Galveston officials on short-term rental owners not paying fees: 'They need to come into compliance'

Nick Natario Image
Tuesday, February 20, 2024
Rental crackdown: City of Galveston goes after short-term rental owners who aren't paying taxes
The Galveston Park Board found more than 4,500 listings, but 539 residents were not registered. Each owner is supposed to pay a $250 registration fee, which means the city is nearly missing nearly $135,000.

GALVESTON, Texas (KTRK) -- Galveston is starting to go after short-term rental owners who don't pay taxes, but there are still hundreds of properties that remain unregistered.

For some Galveston tourists, the best way to enjoy the island is through the flexibility that short-term rentals offers.

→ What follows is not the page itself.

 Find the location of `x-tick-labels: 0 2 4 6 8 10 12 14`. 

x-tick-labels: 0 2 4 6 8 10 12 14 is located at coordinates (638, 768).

"The room can sometimes be a bit confined," tourist Jana Ray explained. "You're really only limited to a couple beds and a bathroom. Whereas you can spread out a little bit, you can get comfortable."

"It's like being at home," tourist Mario Castillo said. "Just coming home and not having to worry to wait."

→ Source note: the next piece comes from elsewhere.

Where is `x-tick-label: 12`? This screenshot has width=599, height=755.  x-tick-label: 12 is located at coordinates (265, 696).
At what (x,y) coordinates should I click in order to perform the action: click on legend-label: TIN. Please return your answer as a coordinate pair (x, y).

There are thousands of short-term rental options on the island that are supposed to offer more than flexibility.

They're supposed to be registered with the city and pay taxes, and city leaders are looking for those who don't.

So far, this year, the city collected $75,000 in back taxes from two owners. Short-Term Rental Owners Association of Galveston co-founder Ana Draa was happy to hear the city has started to go after those who don't comply.

"They need to come into compliance," Draa explained. "It's only fair to the neighborhoods. It's only fair to all of us who are in compliance. This way, we have a level playing field."

The Galveston Park Board uses software to track listings. On Monday, it found more than 4,500 listings.

About 4,000 are registered, but 539 residents aren't.

Each owner is supposed to pay a $250 registration fee, which means the city is missing nearly $135,000.

It's also supposed to collect 9% in taxes to use on tourism items. The owners are also supposed to pay six percent in taxes to the state.

The Galveston Park Board said this means if a short-term rental costs $100, Galveston is supposed to receive $9, and the state is supposed to get $6.

The city said it hasn't shut down any rental that's behind in taxes. However, it's not something some users want to experience.

The problem is that they say they don't know how to tell who's in compliance.

"I get pretty scrappy about it, but I don't think the average person would," Ray said.

Draa said you can check her organization's website to verify if a rental is in compliance. The park board park created a portal too.

DRAA said all of the listings on her organization's website have been verified as registered. A registration number for short-term rentals is supposed to be included in all of its advertising.

"That'll be something that I'll be asking in future rentals should I have another time to come out," Castillo said.

This way, you can verify your stay, spend less time worrying about what could happen, and enjoy the beach.